I have been contributing to this wonderful project since about a year or so.
I have liked this project a lot. (I have somewhere close to half a million points currently)

I decided to put in some money in cloud computing if possible and was exploring possibilities. But, I was surprised to find out that folding@home does not run with similar hardwares for some reason. I thought of starting with Heroku free dynos and checking out how that works to ultimately shell out some effective money to contribute to the project. (I am also thinking of getting my friends contribute and I really want to make this whole process simple)

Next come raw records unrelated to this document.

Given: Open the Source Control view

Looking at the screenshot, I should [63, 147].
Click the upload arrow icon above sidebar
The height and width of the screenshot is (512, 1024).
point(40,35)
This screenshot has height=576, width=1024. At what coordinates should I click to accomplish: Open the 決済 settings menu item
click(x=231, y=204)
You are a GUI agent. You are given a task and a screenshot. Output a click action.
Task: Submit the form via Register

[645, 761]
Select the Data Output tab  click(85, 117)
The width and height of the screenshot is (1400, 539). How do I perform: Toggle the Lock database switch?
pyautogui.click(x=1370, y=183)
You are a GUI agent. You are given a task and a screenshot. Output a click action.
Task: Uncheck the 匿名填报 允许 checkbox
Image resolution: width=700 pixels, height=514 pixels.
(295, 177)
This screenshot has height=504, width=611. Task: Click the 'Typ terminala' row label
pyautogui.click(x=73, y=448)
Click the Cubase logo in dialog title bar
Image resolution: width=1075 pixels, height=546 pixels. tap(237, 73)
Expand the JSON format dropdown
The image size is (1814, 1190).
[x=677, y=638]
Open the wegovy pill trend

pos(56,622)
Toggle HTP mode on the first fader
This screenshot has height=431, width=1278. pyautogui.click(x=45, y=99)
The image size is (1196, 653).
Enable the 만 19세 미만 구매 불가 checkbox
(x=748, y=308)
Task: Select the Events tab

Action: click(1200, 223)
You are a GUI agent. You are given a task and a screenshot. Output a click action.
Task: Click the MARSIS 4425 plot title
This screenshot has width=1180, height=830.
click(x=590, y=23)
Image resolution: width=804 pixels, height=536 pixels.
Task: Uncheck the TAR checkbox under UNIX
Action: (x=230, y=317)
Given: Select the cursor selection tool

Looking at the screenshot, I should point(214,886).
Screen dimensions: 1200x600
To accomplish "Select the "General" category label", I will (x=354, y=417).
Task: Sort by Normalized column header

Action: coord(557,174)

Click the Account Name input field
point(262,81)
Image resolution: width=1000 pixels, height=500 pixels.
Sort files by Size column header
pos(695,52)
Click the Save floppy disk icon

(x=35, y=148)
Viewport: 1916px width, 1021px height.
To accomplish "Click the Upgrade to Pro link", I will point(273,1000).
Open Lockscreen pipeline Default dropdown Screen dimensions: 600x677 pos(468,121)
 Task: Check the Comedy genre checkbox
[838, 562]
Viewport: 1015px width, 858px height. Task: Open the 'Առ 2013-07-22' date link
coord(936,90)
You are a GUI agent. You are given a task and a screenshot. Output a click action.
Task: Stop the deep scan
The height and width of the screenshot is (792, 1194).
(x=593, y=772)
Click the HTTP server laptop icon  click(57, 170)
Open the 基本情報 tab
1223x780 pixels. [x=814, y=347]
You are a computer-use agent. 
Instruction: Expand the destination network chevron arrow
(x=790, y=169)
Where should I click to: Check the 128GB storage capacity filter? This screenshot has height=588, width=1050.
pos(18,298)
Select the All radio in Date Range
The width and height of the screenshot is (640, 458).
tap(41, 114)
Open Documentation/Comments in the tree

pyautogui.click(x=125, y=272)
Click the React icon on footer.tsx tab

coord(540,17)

I have bench-marked the results:

Code: Select all

								Windows Chrome Browser:		Heroku:										Ubuntu 17.04 (VM):					Docker (Windows):
								23 seconds for 1%				20-25 minutes per core for 1%			Client no longer detected			15 minutes for 1%
																		(shutting down; file not read)		(8 minutes 9 seconds for 1%)
Number of cores:					4 								8 													1									2 		(1)
Operating System:			Windows 10 system 			Modified Ubuntu 							Ubuntu Desktop							Ubuntu 	(Ubuntu)
RAM:								8 GB 							60 GB (limited to 512MB)				2 GB 											2 GB 		(2 GB)
Probable CPU Frequency: 		2.8 GHz 							2.5 GHz 								2.8 GHz 										2.8 GHz 	(2.8 GHz)
Cache: 							512KB (L2) 4MB (L3)						25600 KB 							4MB 										4MB 		(4MB)
Disk Speed (approx):			210 MB/s (not-isolated)		170 MB/s 								346 MB/s 										210 MB/s 	(166 MB/s)
Note: I have forgotten Docker's benchmark results (results were obtained some 15 days ago); Hyper-V is not getting enabled and I do not have administrative privileges of Windows; I have tried to replicate that by running Ubuntu 17.04 64-bit Desktop in VM of Windows 10 and running Docker in that VM.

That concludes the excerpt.